The Federal Election Commission has fined a federal contractor for making $200,000 in contributions to a Super PAC that supported a candidate in the 2016 presidential election. This is the first time the FEC has fined a government contractor for contributing to a Super PAC.

Federal contractors are prohibited from making contributions to federal candidates and PACs, though there has been debate since the Supreme Court ruling in Citizens United as to whether government contractors have the same constitutional right as other corporations to make independent expenditures – or to contribute to Super PACs that do the same.

According to settlement documents released last week, a Boston-based construction company made two $100,000 contributions to a pro-Hillary Clinton Super PAC in June and December of 2015, which the Super PAC refunded in June 2016. The refunds were made after a press report disclosed that the company’s portfolio included federal government facilities and that the company had been awarded more than $168 million in federal contracts since 2008. In paying a $34,000 fine, the company acknowledged that at the time it made the Super PAC contributions, it had a contract with the U.S. Army Corps of Engineers. The FEC found no reason to believe that the Super PAC knowingly solicited the contributions at issue.
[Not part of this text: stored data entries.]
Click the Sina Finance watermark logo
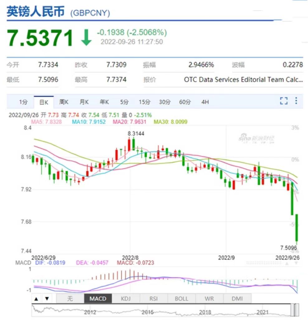The width and height of the screenshot is (308, 320). coord(257,138)
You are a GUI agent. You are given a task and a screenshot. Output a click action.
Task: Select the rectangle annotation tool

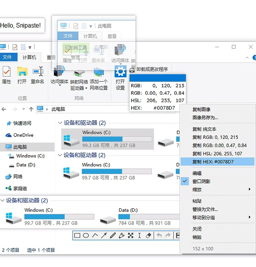pos(77,236)
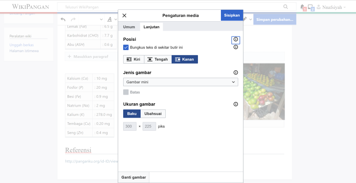Close the Pengaturan media dialog

124,15
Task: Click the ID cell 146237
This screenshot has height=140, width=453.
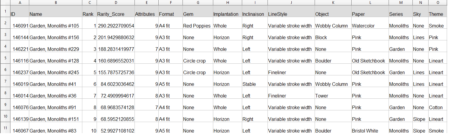Action: click(x=20, y=72)
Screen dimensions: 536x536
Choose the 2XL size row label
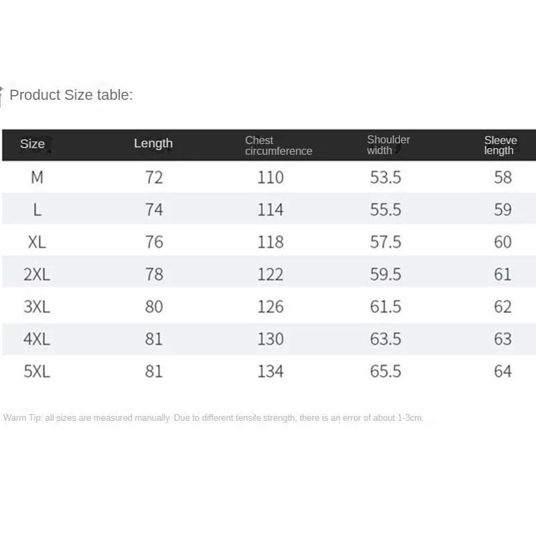click(37, 274)
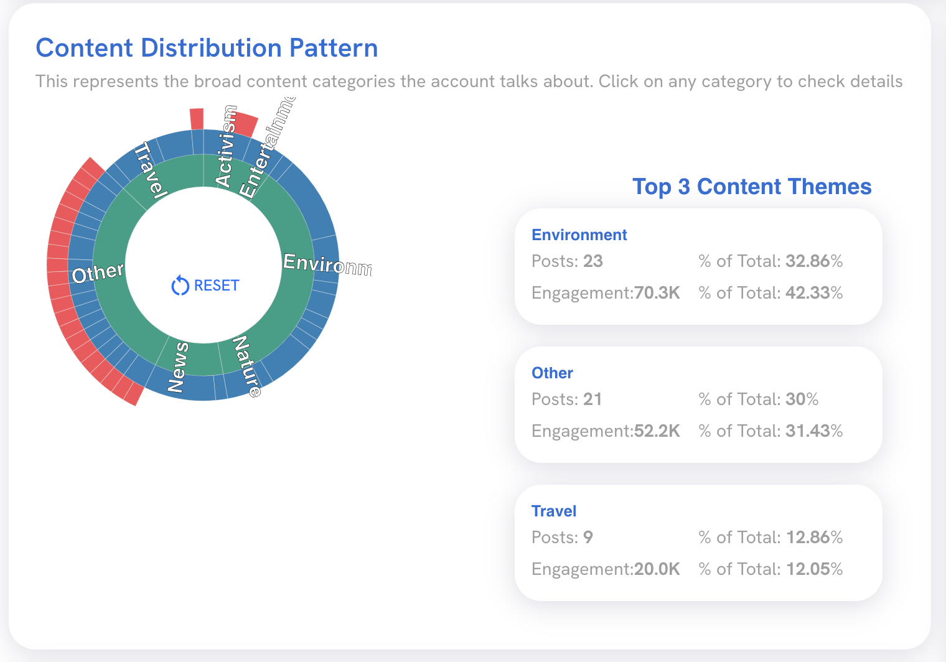Viewport: 946px width, 662px height.
Task: Click the Top 3 Content Themes heading
Action: (x=752, y=187)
The fine is a departure from the gridlock that has plagued the six-member Commission in recent years on a number of major issues. It is particularly surprising given the constitutional uncertainty over the right of federal contractors to make Super PAC contributions. Nonetheless, the fine does not settle the constitutional question, which can only be resolved by the courts.
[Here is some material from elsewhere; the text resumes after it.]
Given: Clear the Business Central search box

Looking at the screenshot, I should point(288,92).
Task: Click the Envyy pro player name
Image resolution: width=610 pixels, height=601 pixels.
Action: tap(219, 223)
In the last few years, the FEC and the courts have grappled with the federal contractor ban in other contexts. In 2014, the Commission dodged the issue of whether a federal contractor may contribute to a Super PAC by finding that federal contractor status was not attributable to a corporate parent that had made a Super PAC contribution merely because one of its subsidiaries was a government contractor. A federal appeals court in June 2015 upheld the federal contractor ban in a case filed by individual government contractors but did not comment on whether federal contractors may give to Super PACs.

What lessons does this settlement offer for government contractors?
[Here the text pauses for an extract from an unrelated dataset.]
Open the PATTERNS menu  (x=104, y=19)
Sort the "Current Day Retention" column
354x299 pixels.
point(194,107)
  • Conduct training, and implement policies and procedures. The FEC settlement notes that after discovering the violations, the company implemented new internal controls, policies, and procedures. To avoid similar problems, government contractors should conduct regular training for key personnel, and implement appropriate policies and procedures regarding political activities, including employees’ use of work hours, corporate facilities, and mailing lists in connection with volunteer work on behalf of a campaign. Such training should also cover gifts to public officials and lobbying registration laws.
  • Vet contributions through experienced campaign finance counsel. The FEC settlement also notes that the construction company is now vetting certain political contributions with outside counsel. This is something all corporations should be doing. Even in states and localities that permit corporate contributions, a wide range of special rules may apply, including rules governing which political committees may accept corporate contributions; blackout periods during legislative sessions; restrictions on contributions by lobbying entities and on assistance from individual lobbyists in delivering or suggesting contributions; contribution thresholds for registering the corporation as a political committee; and in a few states, a requirement of board approval. Experienced counsel can also help flag recipient committees that may present reputational problems for the company and identify risks that can accompany the earmarking of a contribution for a particular use.
  • Beware of state and local pay-to-play laws. The risks are even greater for government contractors. Many states and municipalities have pay-to-play laws that prohibit government contractors, as well as their principal owners, officers, and certain employees from making political contributions. Other states require contractors to register and file disclosure reports with state election boards. Violations of pay-to-play laws strike at the bottom line by disqualifying bids and voiding contracts and can cause significant reputational harm.
  • Consider ways to contribute that do not violate the contractor ban. While state and local laws may restrict political contributions from a contractor’s owners, officers, and employees, the executives of a corporate contractor (though not an individual consultant doing work for the federal government) may make personal contributions to federal candidates. A corporate contractor may also form a federal PAC, which may be funded by donations from employees.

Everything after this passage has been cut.